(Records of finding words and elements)
○ ○ ○ ○ ○

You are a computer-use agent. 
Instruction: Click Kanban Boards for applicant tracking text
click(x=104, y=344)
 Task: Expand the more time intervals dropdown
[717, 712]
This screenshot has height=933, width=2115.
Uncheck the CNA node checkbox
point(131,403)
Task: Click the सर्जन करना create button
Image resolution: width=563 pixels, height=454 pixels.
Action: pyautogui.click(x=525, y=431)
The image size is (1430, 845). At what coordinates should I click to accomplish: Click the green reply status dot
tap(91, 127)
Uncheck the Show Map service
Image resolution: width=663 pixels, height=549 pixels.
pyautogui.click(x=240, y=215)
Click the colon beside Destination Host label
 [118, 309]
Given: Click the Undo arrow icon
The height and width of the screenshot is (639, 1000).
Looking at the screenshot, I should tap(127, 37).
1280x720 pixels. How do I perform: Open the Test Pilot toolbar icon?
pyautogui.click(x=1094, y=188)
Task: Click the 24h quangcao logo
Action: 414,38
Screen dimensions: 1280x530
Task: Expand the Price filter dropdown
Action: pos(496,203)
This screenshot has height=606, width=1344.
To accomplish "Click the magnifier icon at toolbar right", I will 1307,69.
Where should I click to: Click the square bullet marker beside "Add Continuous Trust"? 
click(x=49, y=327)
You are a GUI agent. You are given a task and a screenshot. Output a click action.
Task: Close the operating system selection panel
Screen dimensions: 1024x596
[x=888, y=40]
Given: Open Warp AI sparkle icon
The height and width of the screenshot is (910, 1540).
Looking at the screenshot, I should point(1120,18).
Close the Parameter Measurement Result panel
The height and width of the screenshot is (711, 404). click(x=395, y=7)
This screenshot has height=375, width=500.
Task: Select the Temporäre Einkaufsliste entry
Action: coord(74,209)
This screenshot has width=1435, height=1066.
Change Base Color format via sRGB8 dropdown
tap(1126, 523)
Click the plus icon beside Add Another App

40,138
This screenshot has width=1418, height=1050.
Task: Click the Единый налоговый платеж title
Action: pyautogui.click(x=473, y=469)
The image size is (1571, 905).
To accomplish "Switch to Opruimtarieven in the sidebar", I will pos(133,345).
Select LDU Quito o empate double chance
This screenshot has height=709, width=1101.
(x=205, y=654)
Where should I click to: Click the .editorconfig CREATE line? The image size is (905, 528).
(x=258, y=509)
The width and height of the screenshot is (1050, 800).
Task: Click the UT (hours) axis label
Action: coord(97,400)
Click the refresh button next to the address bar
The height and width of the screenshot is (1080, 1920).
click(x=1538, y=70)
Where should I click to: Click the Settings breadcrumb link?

○ ○ ○ ○ ○

> [What needs to be done]:
Rewrite the items above, swapping every "panel" for "window" and leaving everything else the same.

> [The answer]:
You are a computer-use agent. 
Instruction: Click Kanban Boards for applicant tracking text
click(x=104, y=344)
 Task: Expand the more time intervals dropdown
[717, 712]
This screenshot has height=933, width=2115.
Uncheck the CNA node checkbox
point(131,403)
Task: Click the सर्जन करना create button
Image resolution: width=563 pixels, height=454 pixels.
Action: pyautogui.click(x=525, y=431)
The image size is (1430, 845). At what coordinates should I click to accomplish: Click the green reply status dot
tap(91, 127)
Uncheck the Show Map service
Image resolution: width=663 pixels, height=549 pixels.
pyautogui.click(x=240, y=215)
Click the colon beside Destination Host label
 [118, 309]
Given: Click the Undo arrow icon
The height and width of the screenshot is (639, 1000).
Looking at the screenshot, I should tap(127, 37).
1280x720 pixels. How do I perform: Open the Test Pilot toolbar icon?
pyautogui.click(x=1094, y=188)
Task: Click the 24h quangcao logo
Action: 414,38
Screen dimensions: 1280x530
Task: Expand the Price filter dropdown
Action: pos(496,203)
This screenshot has height=606, width=1344.
To accomplish "Click the magnifier icon at toolbar right", I will 1307,69.
Where should I click to: Click the square bullet marker beside "Add Continuous Trust"? 
click(x=49, y=327)
You are a GUI agent. You are given a task and a screenshot. Output a click action.
Task: Close the operating system selection window
Screen dimensions: 1024x596
[x=888, y=40]
Given: Open Warp AI sparkle icon
The height and width of the screenshot is (910, 1540).
Looking at the screenshot, I should point(1120,18).
Close the Parameter Measurement Result window
The height and width of the screenshot is (711, 404). click(x=395, y=7)
This screenshot has height=375, width=500.
Task: Select the Temporäre Einkaufsliste entry
Action: coord(74,209)
This screenshot has width=1435, height=1066.
Change Base Color format via sRGB8 dropdown
tap(1126, 523)
Click the plus icon beside Add Another App

40,138
This screenshot has width=1418, height=1050.
Task: Click the Единый налоговый платеж title
Action: pyautogui.click(x=473, y=469)
The image size is (1571, 905).
To accomplish "Switch to Opruimtarieven in the sidebar", I will pos(133,345).
Select LDU Quito o empate double chance
This screenshot has height=709, width=1101.
(x=205, y=654)
Where should I click to: Click the .editorconfig CREATE line? The image size is (905, 528).
(x=258, y=509)
The width and height of the screenshot is (1050, 800).
Task: Click the UT (hours) axis label
Action: coord(97,400)
Click the refresh button next to the address bar
The height and width of the screenshot is (1080, 1920).
click(x=1538, y=70)
Where should I click to: Click the Settings breadcrumb link?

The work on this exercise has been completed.